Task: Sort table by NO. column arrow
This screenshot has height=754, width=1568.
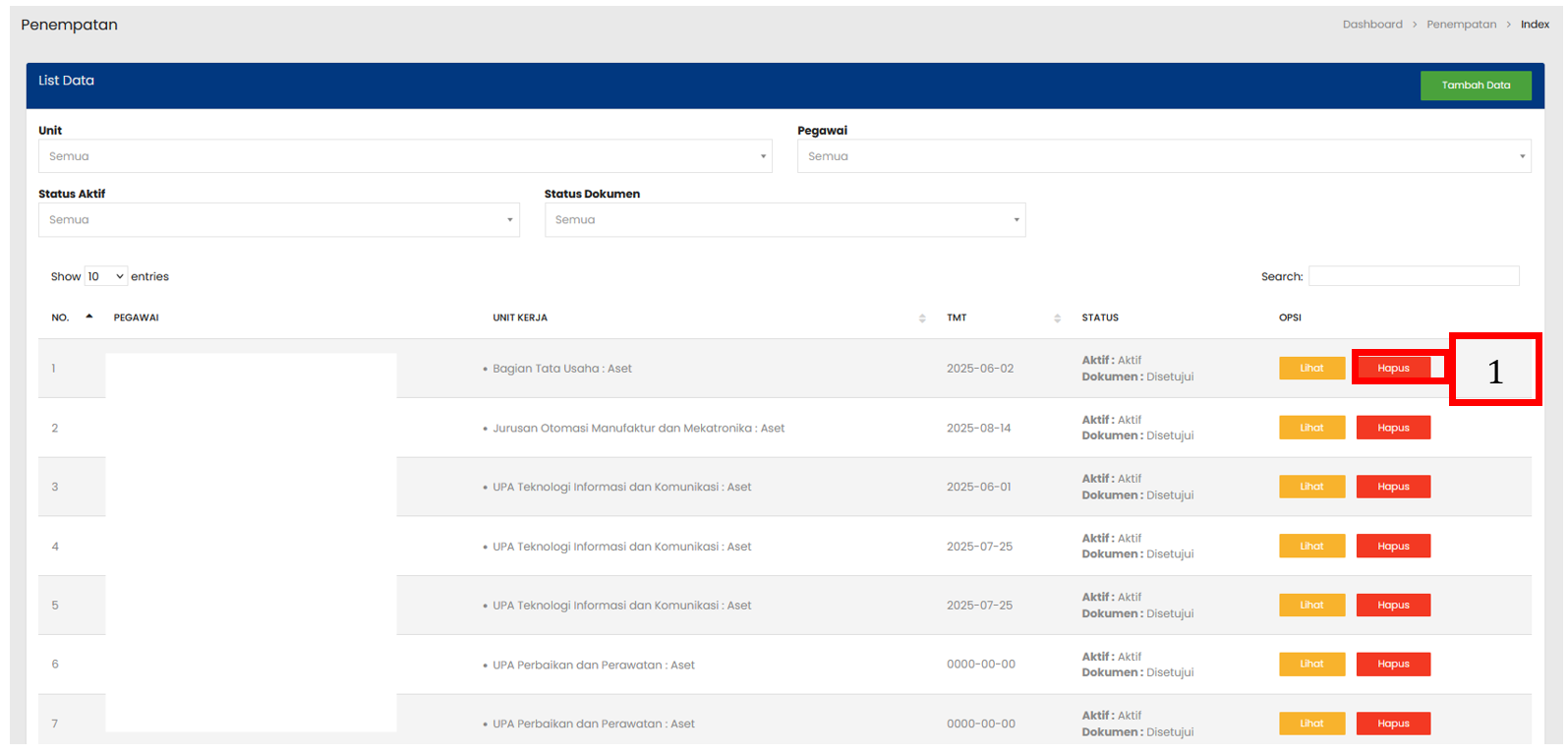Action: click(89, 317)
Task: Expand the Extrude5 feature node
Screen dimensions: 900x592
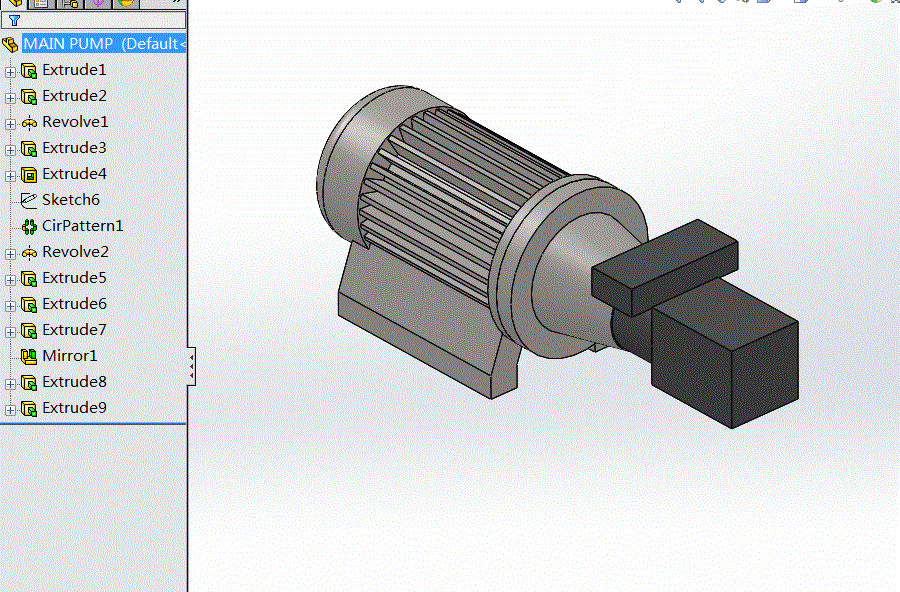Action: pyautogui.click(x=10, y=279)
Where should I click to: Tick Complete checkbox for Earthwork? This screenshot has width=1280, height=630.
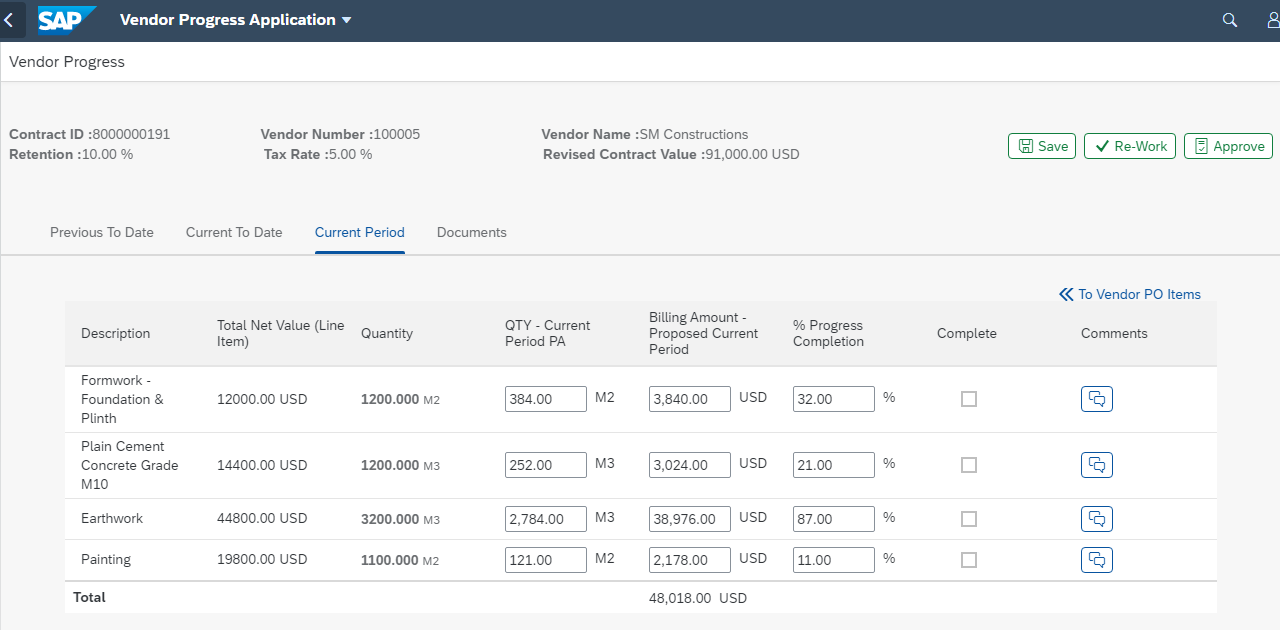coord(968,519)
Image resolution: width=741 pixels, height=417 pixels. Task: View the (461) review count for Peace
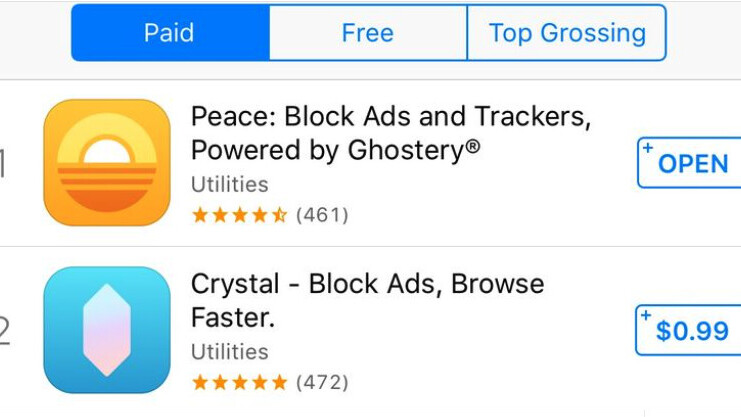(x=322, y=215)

******

Output every line of the material above as a Markdown table with two columns, Row for the line number and Text for the line itself, skipping any blank lines. Leave the pictures out.

** Result of this exercise **
| Row | Text |
|---|---|
| 1 | Task: Sort table by NO. column arrow |
| 2 | This screenshot has height=754, width=1568. |
| 3 | Action: click(89, 317) |
| 4 | Task: Expand the Extrude5 feature node |
| 5 | Screen dimensions: 900x592 |
| 6 | Action: pyautogui.click(x=10, y=279) |
| 7 | Where should I click to: Tick Complete checkbox for Earthwork? This screenshot has width=1280, height=630. |
| 8 | coord(968,519) |
| 9 | Image resolution: width=741 pixels, height=417 pixels. Task: View the (461) review count for Peace |
| 10 | (x=322, y=215) |